# What is expected
Reproduce each of the following rows verbatim, leaving every line unchanged.
** start Provided information **
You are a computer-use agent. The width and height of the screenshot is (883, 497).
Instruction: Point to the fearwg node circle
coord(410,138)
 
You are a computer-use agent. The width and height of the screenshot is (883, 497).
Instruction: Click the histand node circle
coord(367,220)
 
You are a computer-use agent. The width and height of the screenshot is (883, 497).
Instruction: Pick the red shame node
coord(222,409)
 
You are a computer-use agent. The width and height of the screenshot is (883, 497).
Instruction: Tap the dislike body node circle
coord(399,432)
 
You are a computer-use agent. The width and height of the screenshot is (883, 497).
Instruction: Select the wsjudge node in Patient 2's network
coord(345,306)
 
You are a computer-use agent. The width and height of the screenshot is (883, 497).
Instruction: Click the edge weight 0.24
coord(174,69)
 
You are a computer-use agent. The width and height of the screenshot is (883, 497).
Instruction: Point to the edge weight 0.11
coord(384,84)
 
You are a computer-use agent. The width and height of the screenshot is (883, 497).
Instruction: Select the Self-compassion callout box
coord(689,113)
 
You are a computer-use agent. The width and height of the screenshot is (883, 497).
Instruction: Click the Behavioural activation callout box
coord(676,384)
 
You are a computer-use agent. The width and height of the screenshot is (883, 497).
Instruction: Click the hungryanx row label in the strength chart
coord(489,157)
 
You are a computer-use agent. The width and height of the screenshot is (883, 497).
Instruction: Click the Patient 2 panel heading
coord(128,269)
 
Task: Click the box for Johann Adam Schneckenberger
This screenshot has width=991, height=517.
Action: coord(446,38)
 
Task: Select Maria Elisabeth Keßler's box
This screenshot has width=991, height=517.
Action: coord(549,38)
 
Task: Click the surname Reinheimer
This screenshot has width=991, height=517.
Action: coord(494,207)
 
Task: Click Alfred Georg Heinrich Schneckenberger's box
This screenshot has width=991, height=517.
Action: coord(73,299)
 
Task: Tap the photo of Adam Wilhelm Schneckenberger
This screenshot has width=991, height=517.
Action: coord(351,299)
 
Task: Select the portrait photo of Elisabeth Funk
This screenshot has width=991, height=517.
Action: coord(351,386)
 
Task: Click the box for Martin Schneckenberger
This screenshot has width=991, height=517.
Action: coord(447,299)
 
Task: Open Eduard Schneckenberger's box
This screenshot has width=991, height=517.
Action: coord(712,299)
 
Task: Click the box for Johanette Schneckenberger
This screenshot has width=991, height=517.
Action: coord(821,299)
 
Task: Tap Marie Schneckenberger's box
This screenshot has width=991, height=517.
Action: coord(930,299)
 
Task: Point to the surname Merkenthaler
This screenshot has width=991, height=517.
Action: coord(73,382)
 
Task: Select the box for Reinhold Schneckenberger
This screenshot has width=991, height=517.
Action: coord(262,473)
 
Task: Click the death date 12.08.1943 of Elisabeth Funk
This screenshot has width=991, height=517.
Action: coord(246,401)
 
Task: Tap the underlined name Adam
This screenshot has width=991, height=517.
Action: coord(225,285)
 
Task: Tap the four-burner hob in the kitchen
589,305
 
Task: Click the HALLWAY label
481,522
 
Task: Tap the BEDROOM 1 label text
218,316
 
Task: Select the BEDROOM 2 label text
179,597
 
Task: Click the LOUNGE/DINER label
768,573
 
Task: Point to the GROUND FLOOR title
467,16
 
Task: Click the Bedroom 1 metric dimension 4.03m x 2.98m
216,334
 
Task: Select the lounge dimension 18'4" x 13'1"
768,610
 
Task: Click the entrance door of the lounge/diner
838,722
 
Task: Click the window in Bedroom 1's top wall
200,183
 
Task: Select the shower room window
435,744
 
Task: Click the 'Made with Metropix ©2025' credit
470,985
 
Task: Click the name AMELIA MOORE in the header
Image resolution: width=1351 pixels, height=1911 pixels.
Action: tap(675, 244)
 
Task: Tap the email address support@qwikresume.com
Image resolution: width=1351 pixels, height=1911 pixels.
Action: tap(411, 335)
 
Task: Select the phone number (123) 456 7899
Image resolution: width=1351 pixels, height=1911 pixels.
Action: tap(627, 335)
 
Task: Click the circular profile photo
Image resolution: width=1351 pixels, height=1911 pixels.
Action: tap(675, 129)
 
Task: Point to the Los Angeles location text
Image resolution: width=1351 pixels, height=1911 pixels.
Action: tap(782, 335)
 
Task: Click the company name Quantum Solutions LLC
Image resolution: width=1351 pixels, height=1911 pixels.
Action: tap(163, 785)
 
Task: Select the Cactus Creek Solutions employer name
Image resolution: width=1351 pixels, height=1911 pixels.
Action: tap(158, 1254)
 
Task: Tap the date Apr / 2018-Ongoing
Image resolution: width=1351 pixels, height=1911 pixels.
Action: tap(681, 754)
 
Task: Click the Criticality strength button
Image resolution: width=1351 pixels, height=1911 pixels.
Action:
** end Provided information **
# Exercise answer
You are a computer-use agent. The width and height of the screenshot is (883, 497).
Instruction: Point to the fearwg node circle
coord(410,138)
 
You are a computer-use agent. The width and height of the screenshot is (883, 497).
Instruction: Click the histand node circle
coord(367,220)
 
You are a computer-use agent. The width and height of the screenshot is (883, 497).
Instruction: Pick the red shame node
coord(222,409)
 
You are a computer-use agent. The width and height of the screenshot is (883, 497).
Instruction: Tap the dislike body node circle
coord(399,432)
 
You are a computer-use agent. The width and height of the screenshot is (883, 497).
Instruction: Select the wsjudge node in Patient 2's network
coord(345,306)
 
You are a computer-use agent. The width and height of the screenshot is (883, 497).
Instruction: Click the edge weight 0.24
coord(174,69)
 
You are a computer-use agent. The width and height of the screenshot is (883, 497).
Instruction: Point to the edge weight 0.11
coord(384,84)
 
You are a computer-use agent. The width and height of the screenshot is (883, 497).
Instruction: Select the Self-compassion callout box
coord(689,113)
 
You are a computer-use agent. The width and height of the screenshot is (883, 497).
Instruction: Click the Behavioural activation callout box
coord(676,384)
 
You are a computer-use agent. The width and height of the screenshot is (883, 497).
Instruction: Click the hungryanx row label in the strength chart
coord(489,157)
 
You are a computer-use agent. The width and height of the screenshot is (883, 497).
Instruction: Click the Patient 2 panel heading
coord(128,269)
 
Task: Click the box for Johann Adam Schneckenberger
This screenshot has width=991, height=517.
Action: coord(446,38)
 
Task: Select Maria Elisabeth Keßler's box
This screenshot has width=991, height=517.
Action: coord(549,38)
 
Task: Click the surname Reinheimer
This screenshot has width=991, height=517.
Action: coord(494,207)
 
Task: Click Alfred Georg Heinrich Schneckenberger's box
This screenshot has width=991, height=517.
Action: coord(73,299)
 
Task: Tap the photo of Adam Wilhelm Schneckenberger
This screenshot has width=991, height=517.
Action: coord(351,299)
 
Task: Select the portrait photo of Elisabeth Funk
This screenshot has width=991, height=517.
Action: coord(351,386)
 
Task: Click the box for Martin Schneckenberger
This screenshot has width=991, height=517.
Action: coord(447,299)
 
Task: Open Eduard Schneckenberger's box
This screenshot has width=991, height=517.
Action: coord(712,299)
 
Task: Click the box for Johanette Schneckenberger
This screenshot has width=991, height=517.
Action: coord(821,299)
 
Task: Tap Marie Schneckenberger's box
This screenshot has width=991, height=517.
Action: coord(930,299)
 
Task: Point to the surname Merkenthaler
This screenshot has width=991, height=517.
Action: coord(73,382)
 
Task: Select the box for Reinhold Schneckenberger
This screenshot has width=991, height=517.
Action: coord(262,473)
 
Task: Click the death date 12.08.1943 of Elisabeth Funk
This screenshot has width=991, height=517.
Action: coord(246,401)
 
Task: Tap the underlined name Adam
This screenshot has width=991, height=517.
Action: coord(225,285)
 
Task: Tap the four-burner hob in the kitchen
589,305
 
Task: Click the HALLWAY label
481,522
 
Task: Tap the BEDROOM 1 label text
218,316
 
Task: Select the BEDROOM 2 label text
179,597
 
Task: Click the LOUNGE/DINER label
768,573
 
Task: Point to the GROUND FLOOR title
467,16
 
Task: Click the Bedroom 1 metric dimension 4.03m x 2.98m
216,334
 
Task: Select the lounge dimension 18'4" x 13'1"
768,610
 
Task: Click the entrance door of the lounge/diner
838,722
 
Task: Click the window in Bedroom 1's top wall
200,183
 
Task: Select the shower room window
435,744
 
Task: Click the 'Made with Metropix ©2025' credit
470,985
 
Task: Click the name AMELIA MOORE in the header
Image resolution: width=1351 pixels, height=1911 pixels.
Action: tap(675, 244)
 
Task: Tap the email address support@qwikresume.com
Image resolution: width=1351 pixels, height=1911 pixels.
Action: tap(411, 335)
 
Task: Select the phone number (123) 456 7899
Image resolution: width=1351 pixels, height=1911 pixels.
Action: tap(627, 335)
 
Task: Click the circular profile photo
Image resolution: width=1351 pixels, height=1911 pixels.
Action: tap(675, 129)
 
Task: Point to the Los Angeles location text
Image resolution: width=1351 pixels, height=1911 pixels.
Action: tap(782, 335)
 
Task: Click the company name Quantum Solutions LLC
Image resolution: width=1351 pixels, height=1911 pixels.
Action: tap(163, 785)
 
Task: Select the Cactus Creek Solutions employer name
Image resolution: width=1351 pixels, height=1911 pixels.
Action: tap(158, 1254)
 
Task: Tap the date Apr / 2018-Ongoing
Image resolution: width=1351 pixels, height=1911 pixels.
Action: tap(681, 754)
 
Task: Click the Criticality strength button
Image resolution: width=1351 pixels, height=1911 pixels.
Action:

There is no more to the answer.